Kamam (ਕਮਾਮ) is a village in Shaheed Bhagat Singh Nagar district of Punjab State, India. It is located 3.3 km away from postal head office Musapur, 10 km from Nawanshahr, 3.3 km from district headquarter Shaheed Bhagat Singh Nagar and 103 km from state capital Chandigarh. The village is administrated by Sarpanch, an elected representative of the village.

== Demography ==
As of 2011, Kamam has a total number of 383 houses and population of 1958 of which 982 include are males while 976 are females according to the report published by Census India in 2011. The literacy rate of Kamam is 80.51%, higher than the state average of 75.84%. The population of children under the age of 6 years is 203 which is 10.37% of total population of Kamam, and child sex ratio is approximately 1183 as compared to Punjab state average of 846.

Most of the people are from Schedule Caste which constitutes 70.63% of total population in Kamam. The town does not have any Schedule Tribe population so far.

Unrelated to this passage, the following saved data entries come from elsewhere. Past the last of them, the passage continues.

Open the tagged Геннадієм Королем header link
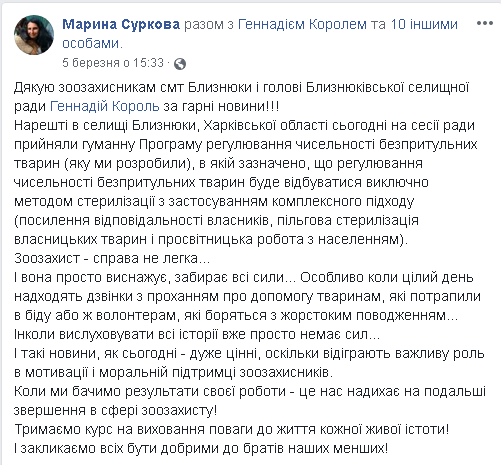Image resolution: width=501 pixels, height=465 pixels. [x=302, y=24]
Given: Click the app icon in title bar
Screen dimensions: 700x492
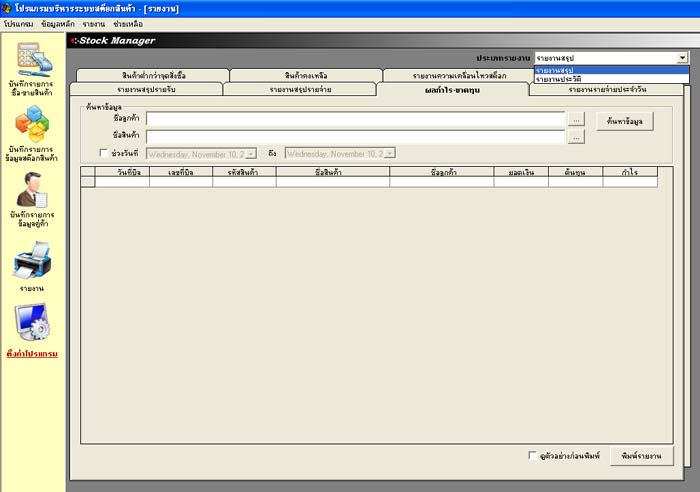Looking at the screenshot, I should click(7, 8).
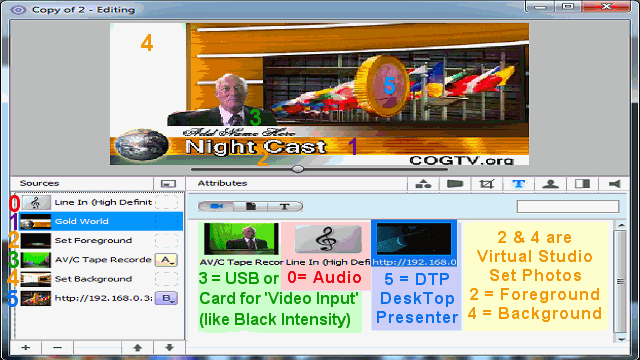
Task: Switch to the video camera source type
Action: click(x=216, y=207)
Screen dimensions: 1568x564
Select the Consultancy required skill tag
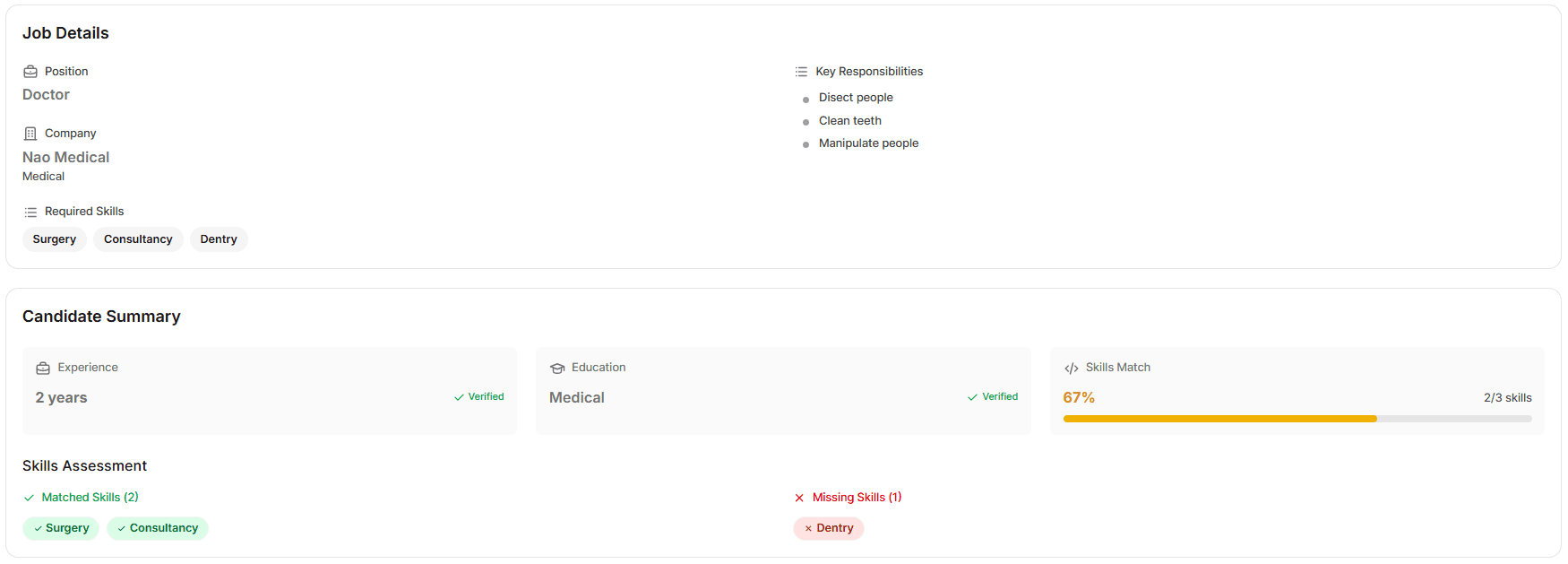(x=138, y=239)
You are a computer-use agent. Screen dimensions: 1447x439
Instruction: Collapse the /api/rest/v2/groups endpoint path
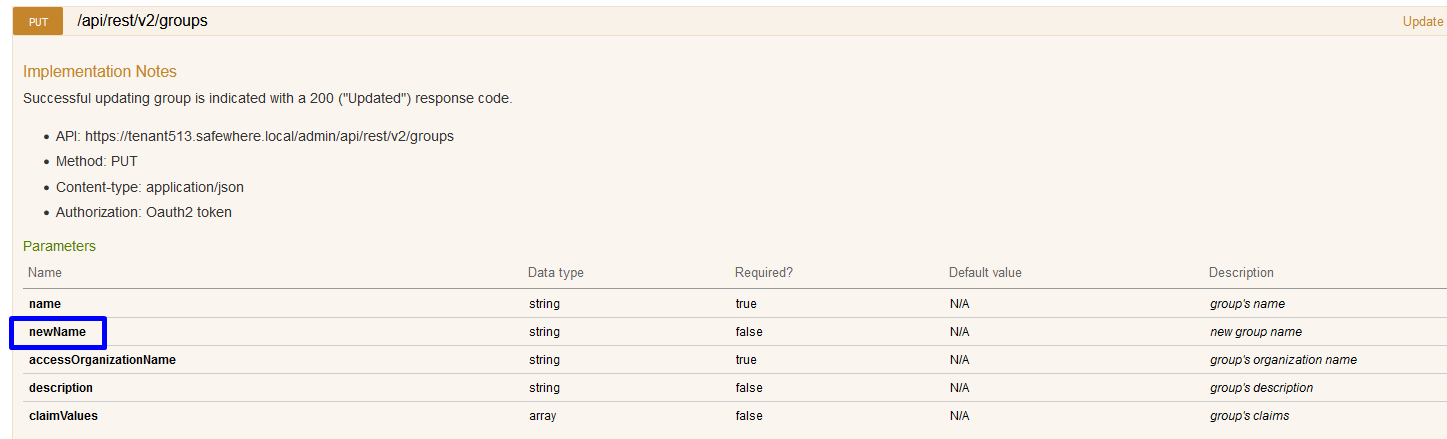pos(142,20)
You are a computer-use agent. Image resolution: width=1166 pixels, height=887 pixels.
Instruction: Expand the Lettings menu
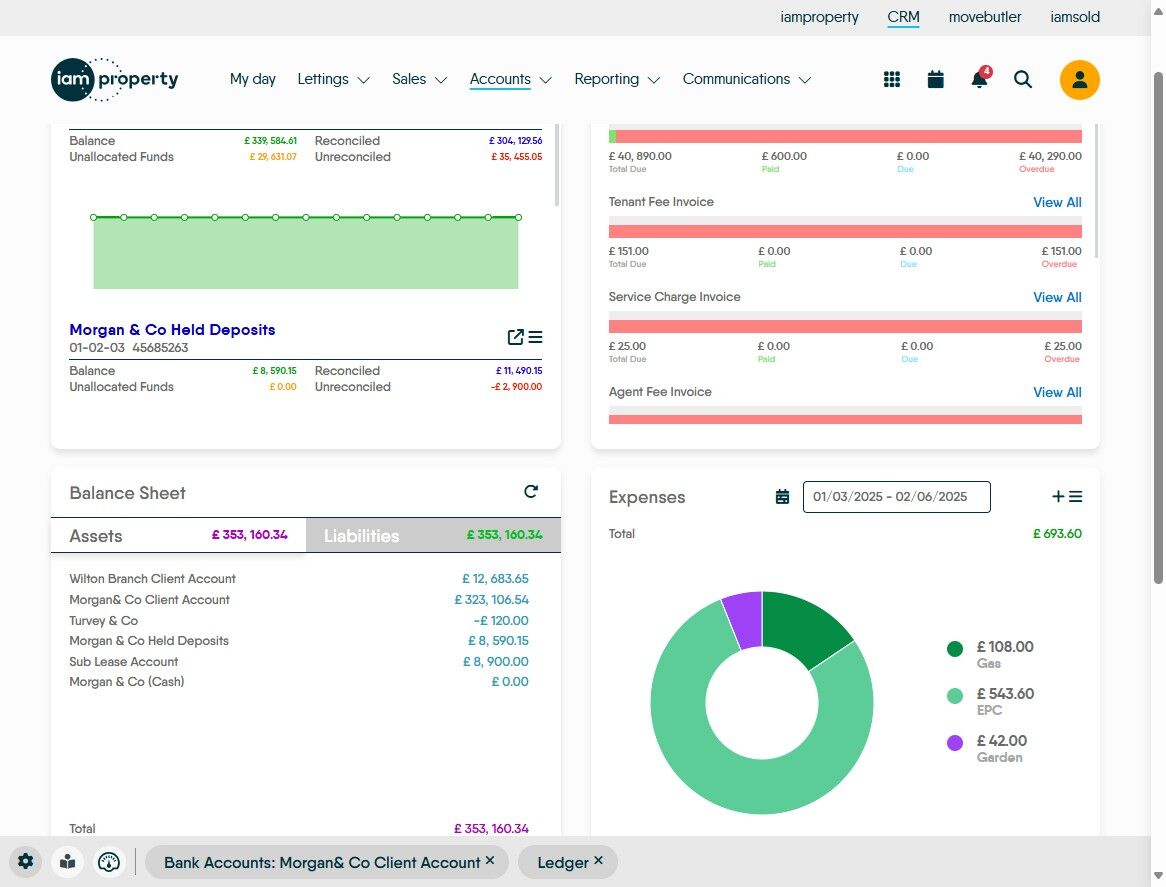pyautogui.click(x=333, y=79)
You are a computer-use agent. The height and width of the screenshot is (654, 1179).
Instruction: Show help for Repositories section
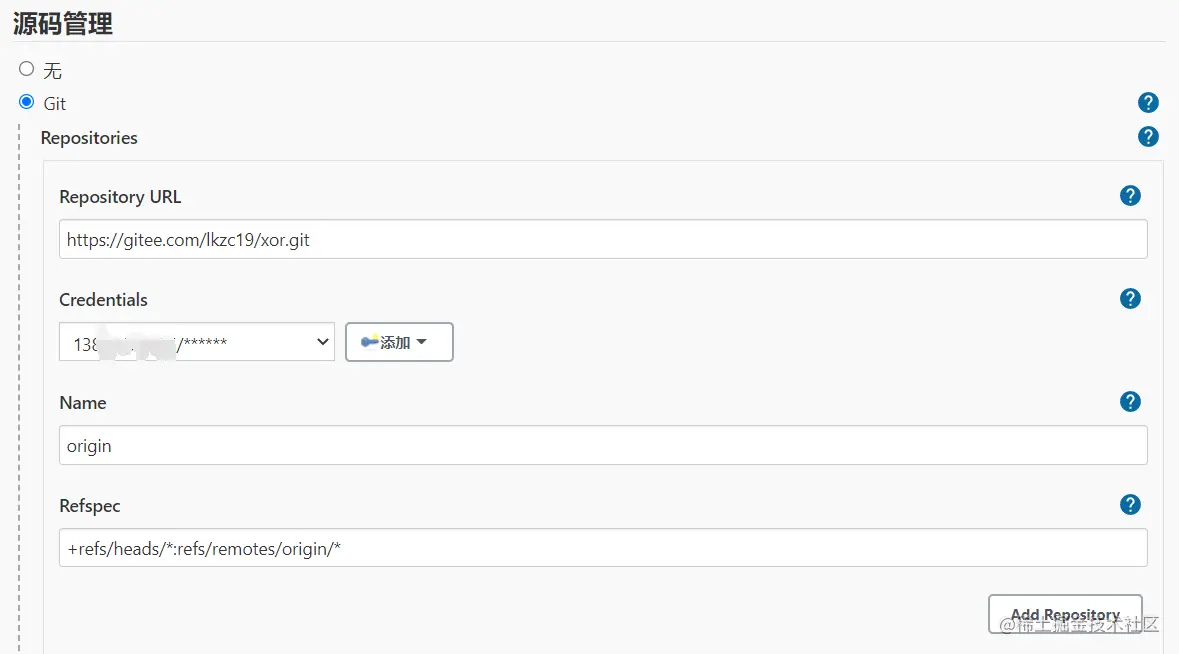click(x=1148, y=137)
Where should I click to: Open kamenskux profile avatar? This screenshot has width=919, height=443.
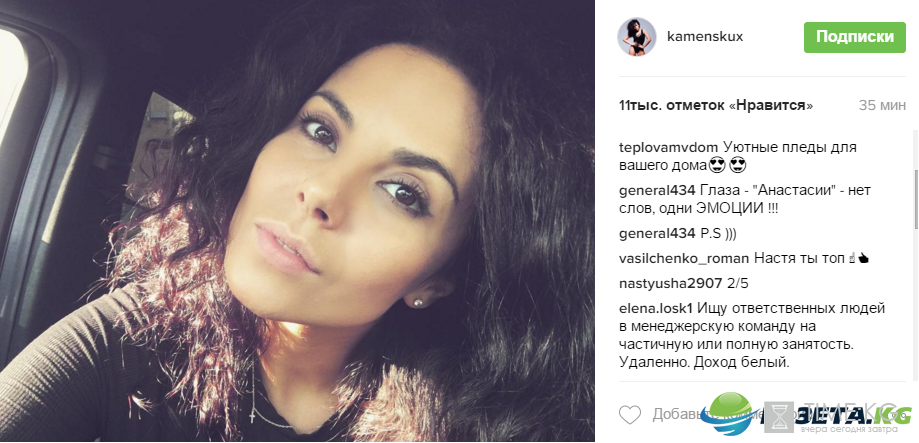(x=637, y=37)
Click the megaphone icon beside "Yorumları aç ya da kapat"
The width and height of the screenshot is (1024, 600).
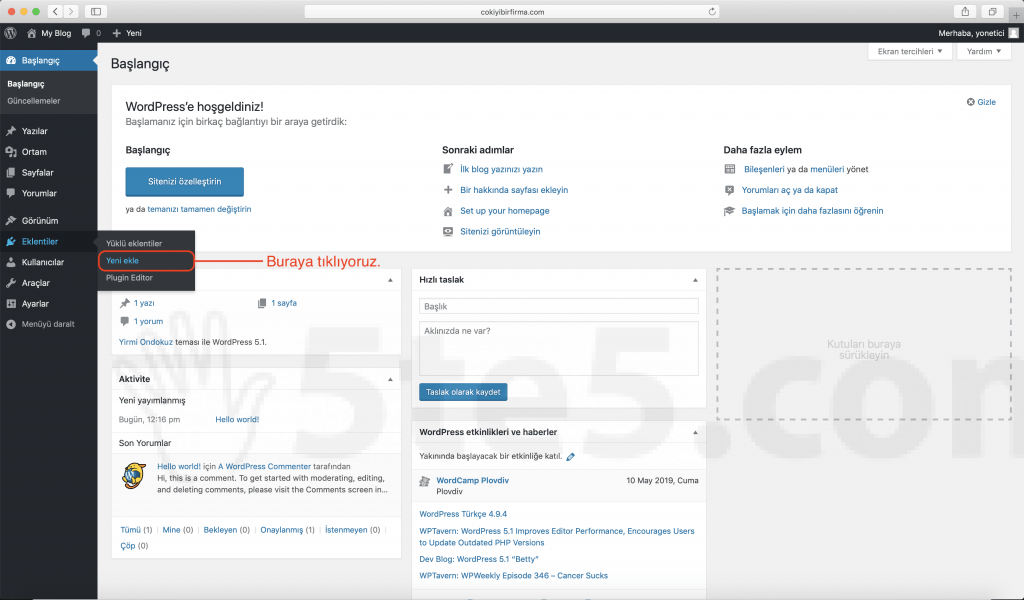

As per the report published by Census India in 2011, 507 people were engaged in work activities out of the total population of Kamam which includes 481 males and 26 females. According to census survey report 2011, 69.63% workers describe their work as main work and 30.37% workers are involved in Marginal activity providing livelihood for less than 6 months.

== Education ==
The village has a Punjabi medium, co-ed primary school founded in 1911. The school provide mid-day meal as per Indian Midday Meal Scheme. As per Right of Children to Free and Compulsory Education Act the school provide free education to children between the ages of 6 and 14.

Amardeep Singh Shergill Memorial college Mukandpur and Sikh National College Banga are the nearest colleges. Lovely Professional University is 40 km away from the village.

== Transport ==
Khatkar Kalan Jhandaji railway station is the nearest train station however, Garhshankar Junction railway station is 22.5 km away from the village. Sahnewal Airport is the nearest domestic airport which located 59 km away in Ludhiana and the nearest international airport is located in Chandigarh. Also Sri Guru Ram Dass Jee International Airport is the second nearest airport which is 144 km away in Amritsar.